This year, unsurprisingly, has killed off the normal New Year’s resolutions of gym-going and vegetable-eating, but it has given us unprecedented access to time and space for self-reflection.
As a fledgling political economy major, my political leanings are often shifting (usually leftward) due to whatever treatise we’re reading that week. In reading Karl Marx and Friedrich Engels my fall semester at home, I was struck by how similar many of their precepts were to the stories I sat through every Sunday morning growing up, and how irritated everyone around me would have been if I had piped up about socialism after taking grape juice communion.
I was born into the Christian Church — dedicated, baptized and raised around other religious people growing up. Christian sleepaway camps were a fixture of my summers. When I got to high school, however, I sort of checked out from the experience.
I remember vividly sitting crisscross-applesauce in a room full of students, listening to a youth pastor speak on sexuality, one of those topics we giggled about while still hanging on to every word.
We got to a point in the sermon where he talked about being LGBTQ+ and the church’s views on how wrong it was to act on those impulses. I remember watching him strain through the words, “I would love to talk to you about my personal beliefs sometime, but the church’s belief” — it wasn’t fire and brimstone, but it certainly wasn’t positive.
I’m deeply ashamed that my disgust then wasn’t with the content of that sermon. It was with how shackled he seemed at that moment, how unable to express what I could tell he wanted to say.
Watching a mentor who selflessly exemplified grace and mercy being forced to preach something he didn’t believe broke something about my faith. My reverence for the place that raised me soured into distrust.
This encounter set off years of interrogating my faith, the church and Christianity as a whole. At the time, I was largely unaware of the underlying political beliefs implicit in many Christian teachings. I had no idea what heteronormativity or purity culture or Reaganomics were, let alone their toxicity.
But the bigger, deeper problems took longer to unearth themselves.
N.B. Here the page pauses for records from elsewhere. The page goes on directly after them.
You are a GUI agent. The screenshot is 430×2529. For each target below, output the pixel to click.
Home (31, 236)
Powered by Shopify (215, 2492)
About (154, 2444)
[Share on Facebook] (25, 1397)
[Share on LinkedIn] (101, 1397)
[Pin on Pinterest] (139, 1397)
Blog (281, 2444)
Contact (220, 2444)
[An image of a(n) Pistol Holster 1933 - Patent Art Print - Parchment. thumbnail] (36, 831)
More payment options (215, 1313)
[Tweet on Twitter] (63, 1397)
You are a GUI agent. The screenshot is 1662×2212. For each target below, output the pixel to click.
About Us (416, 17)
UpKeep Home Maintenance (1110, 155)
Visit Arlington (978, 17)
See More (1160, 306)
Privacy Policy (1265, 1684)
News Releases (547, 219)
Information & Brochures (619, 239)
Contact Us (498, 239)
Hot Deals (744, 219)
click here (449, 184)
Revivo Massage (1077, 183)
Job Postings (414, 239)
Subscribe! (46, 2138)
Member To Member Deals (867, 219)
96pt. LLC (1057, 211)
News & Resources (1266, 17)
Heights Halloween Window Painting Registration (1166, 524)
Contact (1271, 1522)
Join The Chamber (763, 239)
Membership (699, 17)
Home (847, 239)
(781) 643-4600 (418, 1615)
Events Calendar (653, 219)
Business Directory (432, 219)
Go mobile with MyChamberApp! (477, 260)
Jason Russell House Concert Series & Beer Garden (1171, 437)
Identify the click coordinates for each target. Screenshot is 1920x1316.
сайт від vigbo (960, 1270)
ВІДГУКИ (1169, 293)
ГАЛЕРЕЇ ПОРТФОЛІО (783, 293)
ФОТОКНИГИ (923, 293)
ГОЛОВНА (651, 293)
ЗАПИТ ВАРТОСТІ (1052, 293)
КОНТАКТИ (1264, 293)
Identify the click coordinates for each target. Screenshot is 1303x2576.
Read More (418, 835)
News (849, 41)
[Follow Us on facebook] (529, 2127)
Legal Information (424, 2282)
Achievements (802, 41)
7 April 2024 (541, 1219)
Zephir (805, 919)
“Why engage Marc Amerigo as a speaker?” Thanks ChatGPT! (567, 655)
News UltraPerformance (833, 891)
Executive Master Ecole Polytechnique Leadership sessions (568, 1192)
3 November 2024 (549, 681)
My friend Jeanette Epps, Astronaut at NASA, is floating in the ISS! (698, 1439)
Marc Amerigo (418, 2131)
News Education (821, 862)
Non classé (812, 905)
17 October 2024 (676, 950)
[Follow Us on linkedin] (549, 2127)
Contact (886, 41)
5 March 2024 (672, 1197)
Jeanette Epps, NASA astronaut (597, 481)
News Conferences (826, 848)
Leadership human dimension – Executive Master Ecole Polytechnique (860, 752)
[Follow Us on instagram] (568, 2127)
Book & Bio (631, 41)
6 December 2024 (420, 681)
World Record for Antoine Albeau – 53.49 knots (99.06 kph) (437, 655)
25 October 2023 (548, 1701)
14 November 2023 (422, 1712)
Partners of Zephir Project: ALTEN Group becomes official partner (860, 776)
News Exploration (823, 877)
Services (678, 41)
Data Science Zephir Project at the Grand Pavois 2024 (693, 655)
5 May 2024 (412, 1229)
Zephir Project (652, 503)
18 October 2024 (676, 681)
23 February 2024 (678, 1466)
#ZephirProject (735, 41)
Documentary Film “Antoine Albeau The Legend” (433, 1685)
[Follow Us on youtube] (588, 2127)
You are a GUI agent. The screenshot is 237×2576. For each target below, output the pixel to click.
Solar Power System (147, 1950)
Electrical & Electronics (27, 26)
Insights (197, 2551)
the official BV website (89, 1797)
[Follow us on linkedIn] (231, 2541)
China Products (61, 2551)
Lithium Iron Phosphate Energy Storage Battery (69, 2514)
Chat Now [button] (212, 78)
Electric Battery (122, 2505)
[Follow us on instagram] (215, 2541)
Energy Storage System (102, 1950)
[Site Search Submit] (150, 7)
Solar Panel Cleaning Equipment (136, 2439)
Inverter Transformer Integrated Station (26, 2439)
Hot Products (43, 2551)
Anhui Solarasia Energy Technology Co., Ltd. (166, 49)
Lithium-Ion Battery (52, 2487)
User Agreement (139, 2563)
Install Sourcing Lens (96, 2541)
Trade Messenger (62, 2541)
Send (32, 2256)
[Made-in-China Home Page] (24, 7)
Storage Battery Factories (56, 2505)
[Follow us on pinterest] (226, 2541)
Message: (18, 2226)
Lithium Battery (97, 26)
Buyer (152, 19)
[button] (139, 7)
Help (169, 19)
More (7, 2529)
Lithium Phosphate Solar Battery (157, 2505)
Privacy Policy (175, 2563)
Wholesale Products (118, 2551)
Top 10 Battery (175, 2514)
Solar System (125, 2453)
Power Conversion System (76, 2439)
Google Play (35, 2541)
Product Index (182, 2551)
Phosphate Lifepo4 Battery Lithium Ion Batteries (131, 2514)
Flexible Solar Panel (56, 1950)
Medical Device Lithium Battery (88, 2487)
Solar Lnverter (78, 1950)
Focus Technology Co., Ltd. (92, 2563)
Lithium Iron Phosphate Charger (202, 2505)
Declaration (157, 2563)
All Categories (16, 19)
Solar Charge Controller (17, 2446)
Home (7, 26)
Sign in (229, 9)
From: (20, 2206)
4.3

I eventually made my way to UC Berkeley and started my journey into political theory. To my surprise, I found that the tenets of socialist and communist philosophy — the comradery, the social welfare — seemed closer to the teachings of Christ than the capitalist ones with which they are so often aligned. Caring for the poor and the downtrodden, loving your neighbor as yourself — the policy manifestations of these ideals seemed, evidently, to be strong social welfare programs. The moral compass of Christian philosophy appeared to point overwhelmingly toward socialism, what I saw as the fullest realization of political empathy.
Watching evangelicals turn to the political right has been disheartening to watch, not just because I disagree with nearly every policy they support – usually with biblical backing to boot – but because I know where they’re coming from. I’ve been through the mental gymnastics that turn a doctrine of love and empathy into one of exclusion and fear.
That background allows me to see these people not as enemies or obstacles, but simply as people who believe they are in the right.
I realized what checked me out of the church was the manifestation of the human flaws of the place, not the ideological ones. I tried to learn to separate the heart of an ideology from the human institutions built up around it.
And later on, I came to share a similar critique of the leftist community. What is often off-putting about the left is its insistence on moral superiority and political correctness, but even this is a critique of individuals, not the mantra. The collective communities of Marx and Christ, no matter how disconnected they seemed, were related in their believable ideals and less-than-ideal believers.
In our rapidly changing world, we’ve all found things to cling to. For some, religion provides a moral compass and an existential peace. For others, they find fulfillment in the political fight for something greater than themselves. But both are simply looking for community.
As we look toward this new year, I’m doing so with optimism. No one’s seizing the means of production anytime soon, but this pandemic and the ensuing recession have pushed class consciousness to new heights. Our beliefs are amalgamations of the beliefs held by the people that raised us, those that won us over and those we look up to. But they are still our beliefs. The worst thing that we can believe is that we’re powerless to change them.